REXX GUI development system for OS/2

VX-REXX is a highly extensible REXX GUI development system for OS/2 developed by Watcom and initially released in 1993.

Much of the new code in eComStation and ArcaOS has been written using VX-REXX.

Though REXX is itself a 3GL, the VX-REXX interface allows you to build REXX programs using a combination of 3GL and 4GL techniques; its drag-and-drop interface to inserting code allows quite complex programs to be built without actually entering any code.

VX-REXX's interface is itself written in VX-REXX, which means that it can be extended and/or modified using REXX code; it also has a number of macro hooks which can be used to add to its functionality directly.

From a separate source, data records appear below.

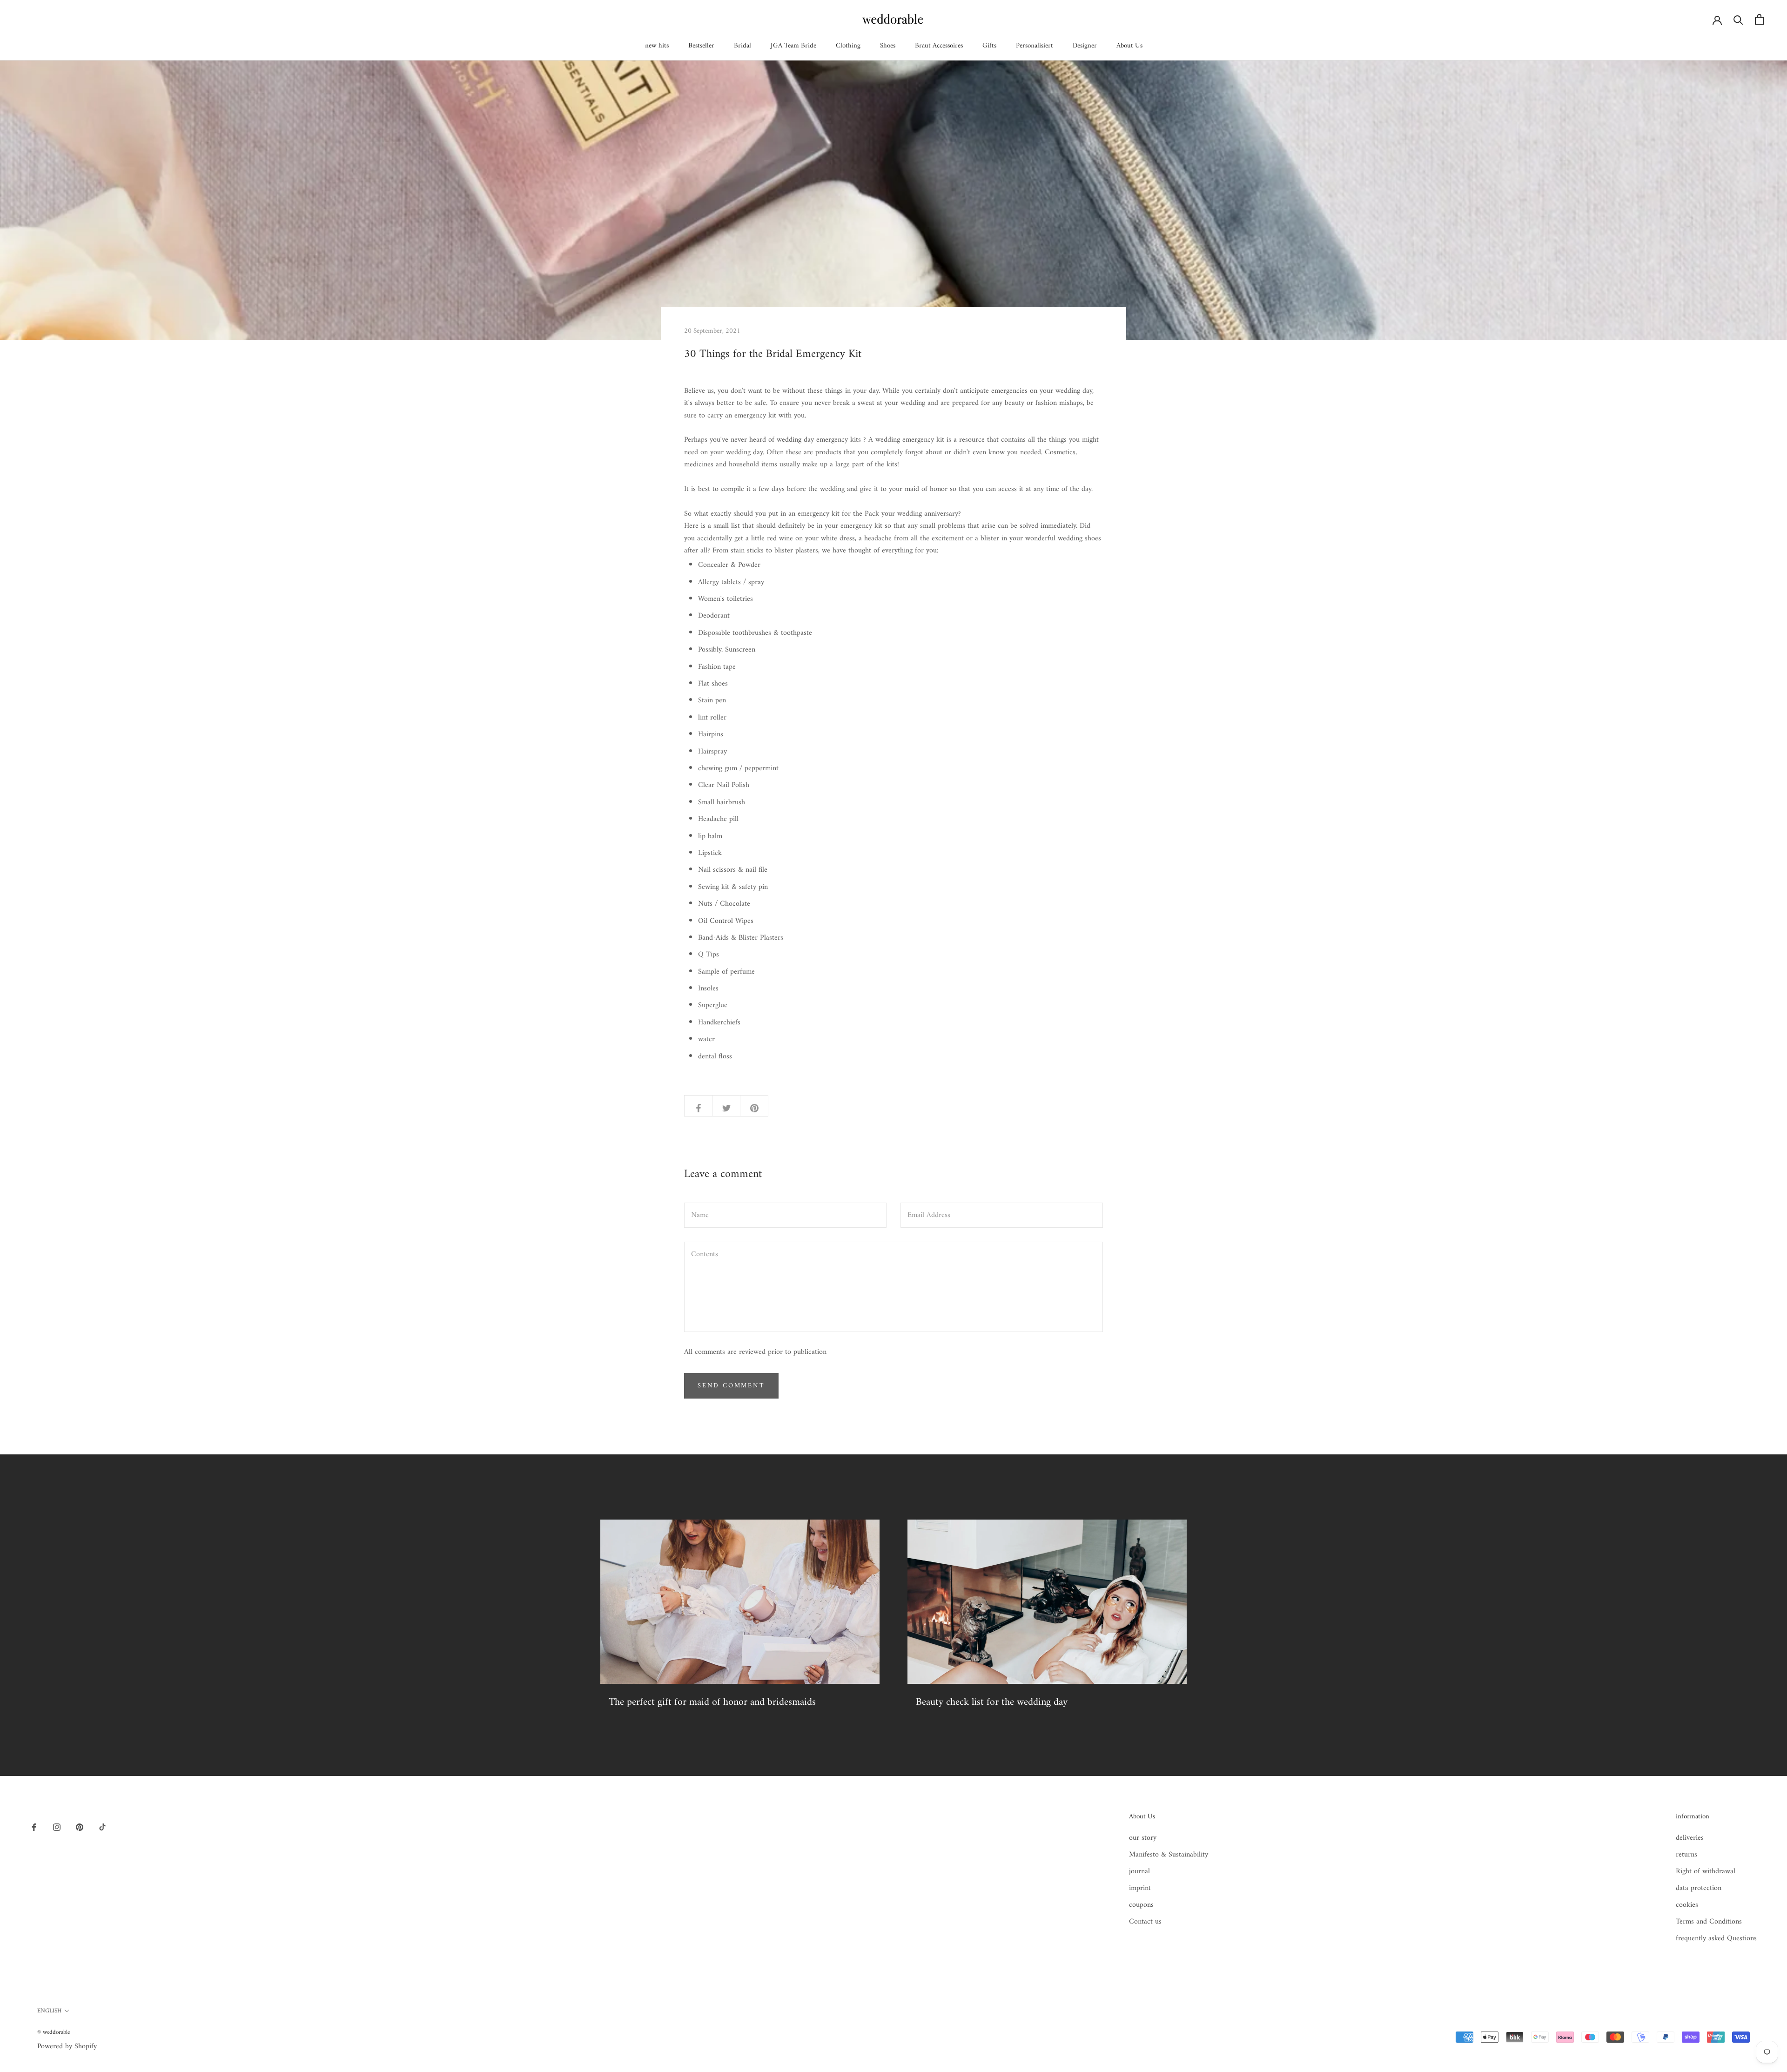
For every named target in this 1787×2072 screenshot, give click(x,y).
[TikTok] (102, 1827)
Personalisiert (1034, 46)
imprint (1140, 1888)
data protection (1698, 1888)
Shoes (887, 46)
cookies (1687, 1905)
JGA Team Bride (793, 46)
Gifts (989, 46)
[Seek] (1738, 19)
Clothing (848, 46)
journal (1139, 1871)
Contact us (1145, 1921)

The toolbox contains a number of standard tools (static text, group box, push button, radio button, check box, picture box, image push/radio button, list box, combo box (and drop-down), single and multiline entry field, slider) and some more specialized ones (container, value-set, notebook, DDE client, timer). Additional controls can be built using SOM and distributed as .DLL files; anything from simple variants of existing controls (such as a tri-state check box, or a self-validating entry field) to completely custom-drawn controls (for example, a self-contained tic-tac-toe board) can be written in C, compiled, and added to a VX-REXX project.

VX-REXX won the Editors' Choice award from PC Magazine.